── RECORDS SHOWN ──
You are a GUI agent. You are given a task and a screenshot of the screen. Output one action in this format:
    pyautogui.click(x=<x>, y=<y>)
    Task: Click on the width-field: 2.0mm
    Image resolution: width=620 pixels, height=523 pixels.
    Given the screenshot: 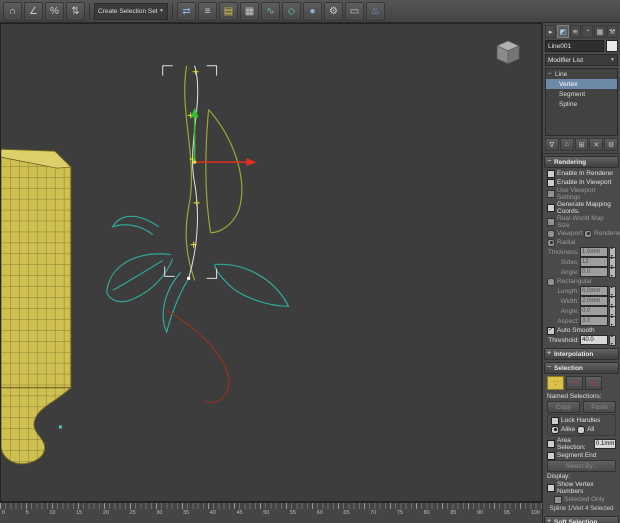 What is the action you would take?
    pyautogui.click(x=594, y=301)
    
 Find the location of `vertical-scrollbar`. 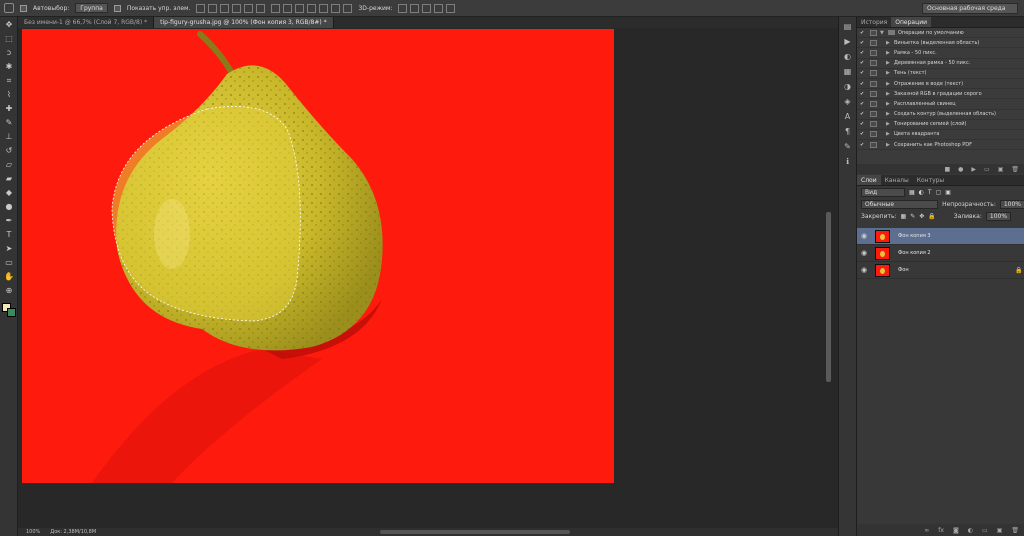

vertical-scrollbar is located at coordinates (828, 297).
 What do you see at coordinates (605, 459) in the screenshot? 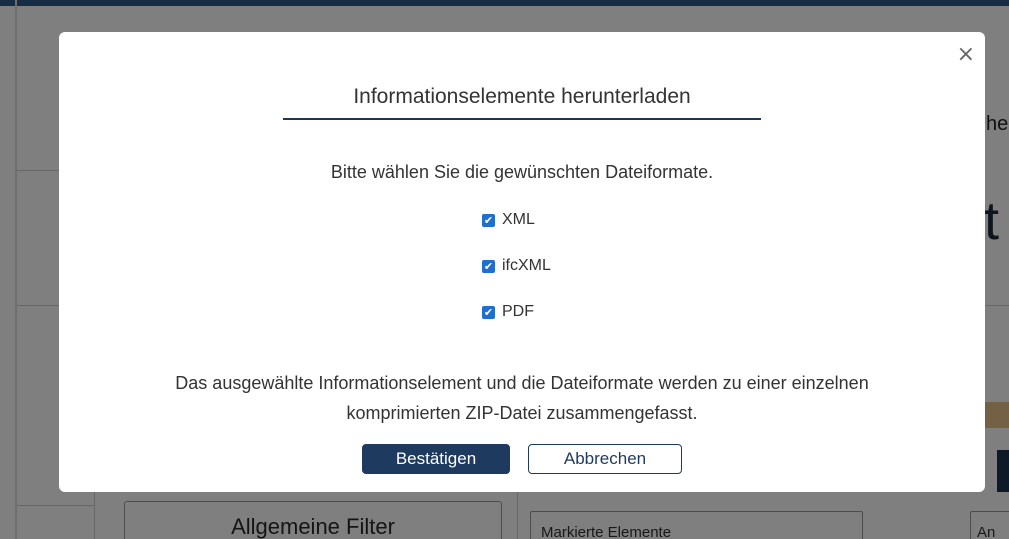
I see `cancel-button: Abbrechen` at bounding box center [605, 459].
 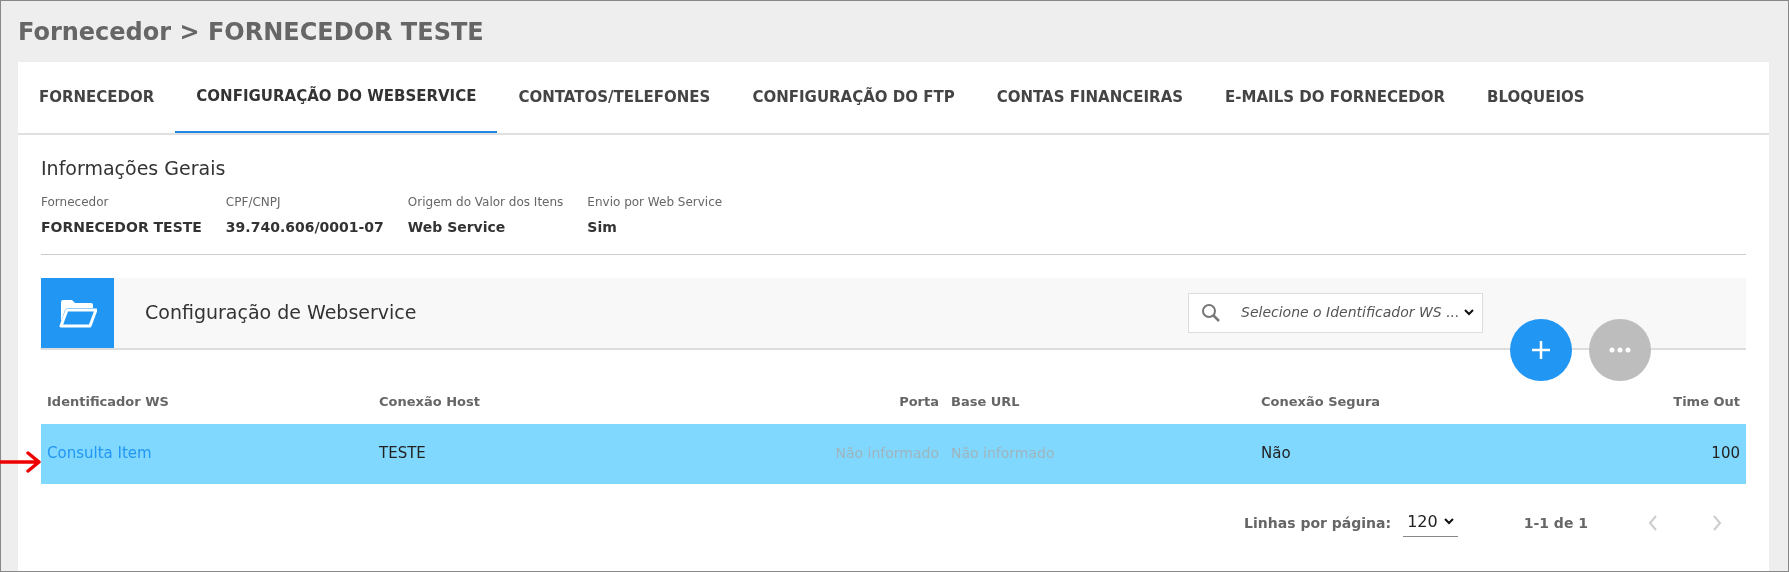 I want to click on plus-icon, so click(x=1541, y=350).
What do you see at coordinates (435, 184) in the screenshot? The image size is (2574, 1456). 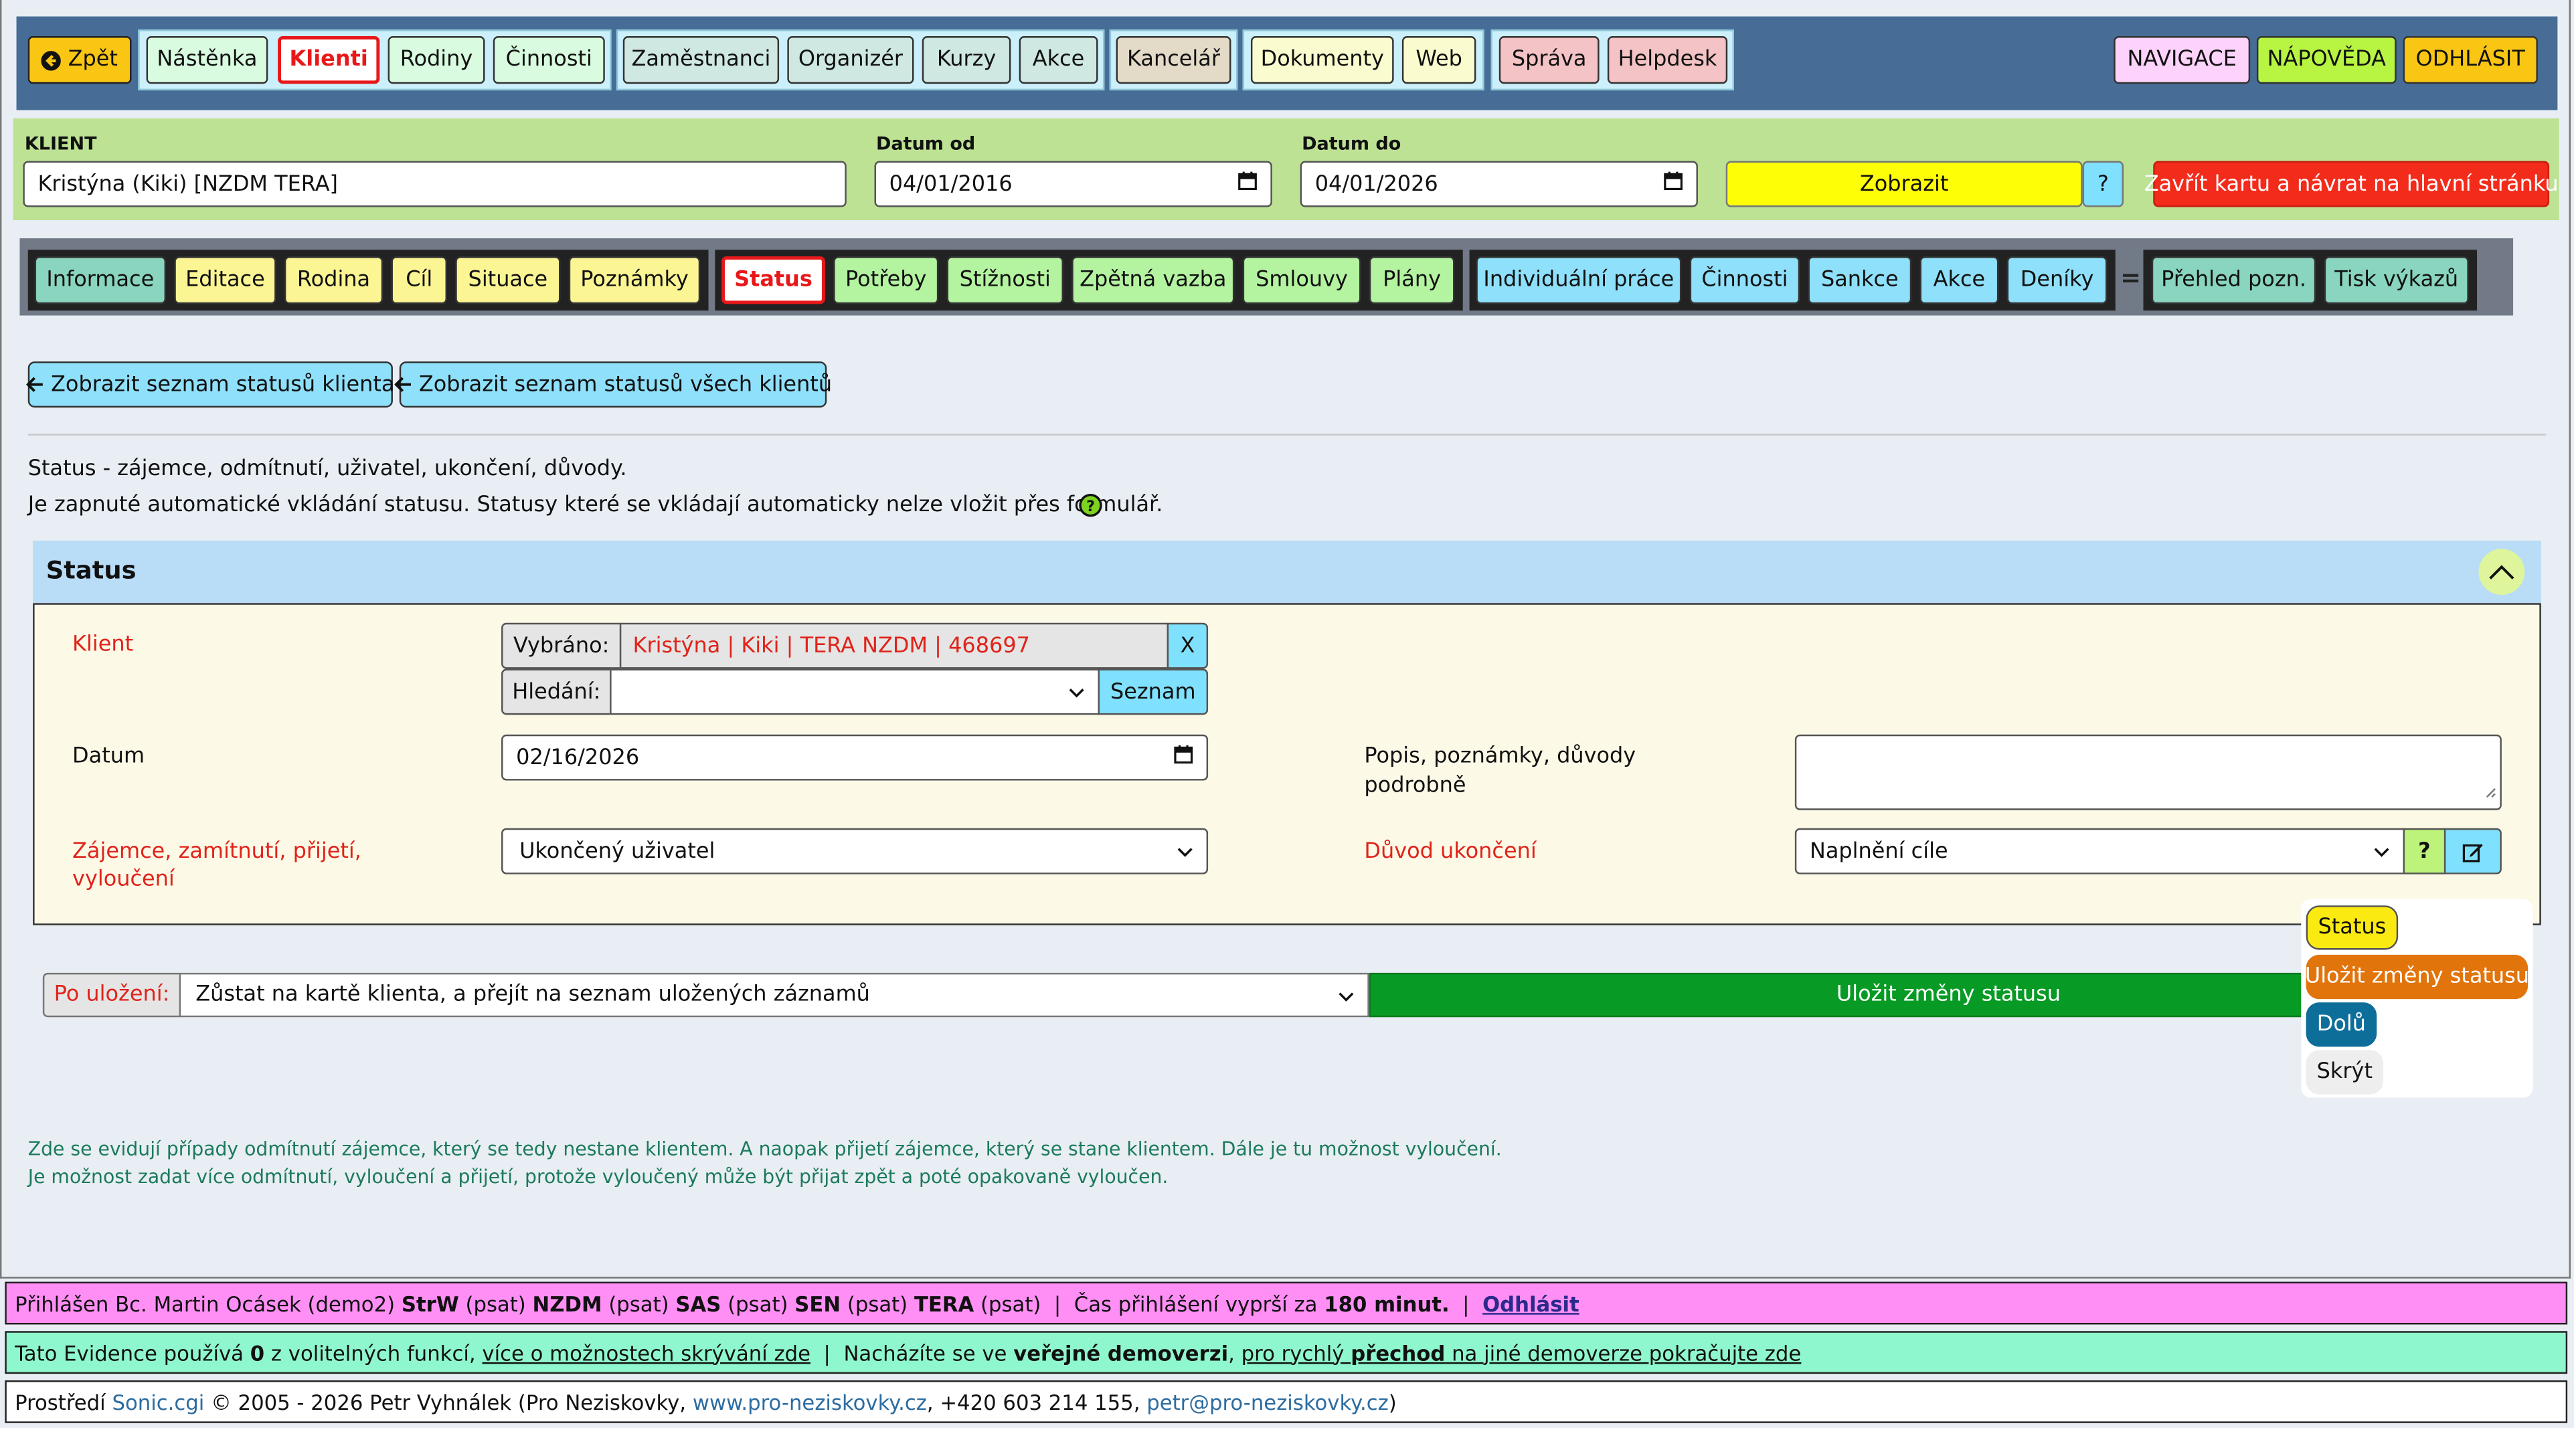 I see `client-field: Kristýna (Kiki) [NZDM TERA]` at bounding box center [435, 184].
───
TO DO. Render the records from the line containing "Find the location" up to and including the line containing "I want to click" as a numbered list, omitting blank lines. Leave the pictures out of your answer.

FINAL ANSWER.
1.  Find the location of `vertical-scrollbar`. 
2. vertical-scrollbar is located at coordinates (828, 297).
3.  What do you see at coordinates (605, 459) in the screenshot? 
4. I see `cancel-button: Abbrechen` at bounding box center [605, 459].
5.   I want to click on plus-icon, so click(x=1541, y=350).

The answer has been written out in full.